Many of Maher's confrontations involve logical questions about holy books. For example, did Jonah really live for three days in the belly of a large fish? There are people who believe it. Is the End of Days at hand? A U.S. senator says he thinks so. Will the Rapture occur in our lifetimes? Widespread agreement. Mormons believe Missouri will be the paradise ("Branson, I hope," says Maher). There are even some people who believe Alaska has been chosen as a refuge for the Saved After Armageddon. In Kentucky, Maher visits the Creation Museum, which features a diorama of human children playing at the feet of dinosaurs.

His two most delightful guests, oddly enough, are priests stationed in the Vatican. Between them, they cheerfully dismiss wide swaths of what are widely thought to be Catholic teachings, including the existence of Hell. One of these priests almost dissolves in laughter as he mentions various beliefs that I, as a child, solemnly absorbed in Catholic schools. The other observes that when Italians were polled to discover who was the first person they would pray to in a crisis, Jesus placed sixth.

Maher meets two representations of Jesus. One is an actor at the Holy Land Experience theme park in Orlando. He stars in a re-enactment of the Passion, complete with crown of thorns, wounds, a crucifix, and Roman soldiers with whips. I suppose I understand why Florida tourists would take snapshots of this ordeal, but when Jesus stumbles, falls and is whipped by soldiers, I was a little puzzled why they applauded. The other Jesus, Jose Luis de Jesus Miranda, believes he actually is the Second Coming -- i.e., Jesus made flesh in our time. He explains how the bloodline traveled from the Holy Land through France to Spain to Puerto Rico. He has 100,000 followers.
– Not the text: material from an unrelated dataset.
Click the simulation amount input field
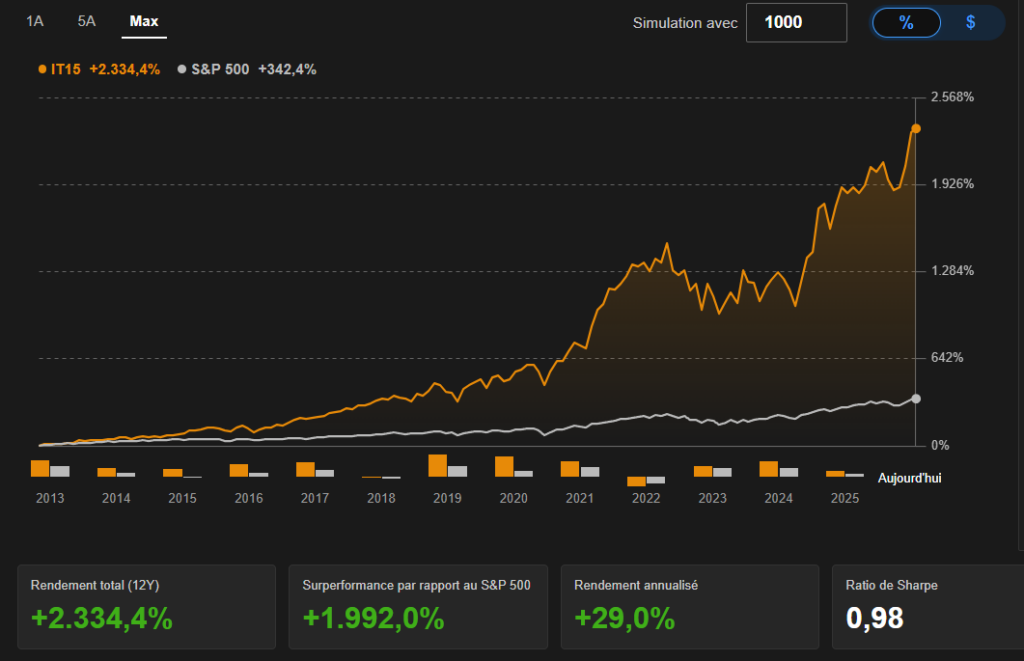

Why have I focused on the Christians? Maher also has interesting debates with Muslims about whether the Koran calls for the death of infidels. And he interviews an Israeli manufacturer who invents devices to sidestep the bans on Sabbath activity. Since the laws prohibit you from operating machines, for example, they've invented a "negative telephone." Here's how it works: All the numbers on the touchpad are constantly engaged. All you do is insert little sticks into holes beside the numbers you don't want to work.

I have done my job and described the movie. I report faithfully that I laughed frequently. You may very well hate it, but at least you've been informed. Perhaps you could enjoy the material about other religions, and tune out when yours is being discussed. That's only human nature.

NAOMI KLEIN ON COLBERT REPORT DISCUSSES " SHOCK DOCTRINE "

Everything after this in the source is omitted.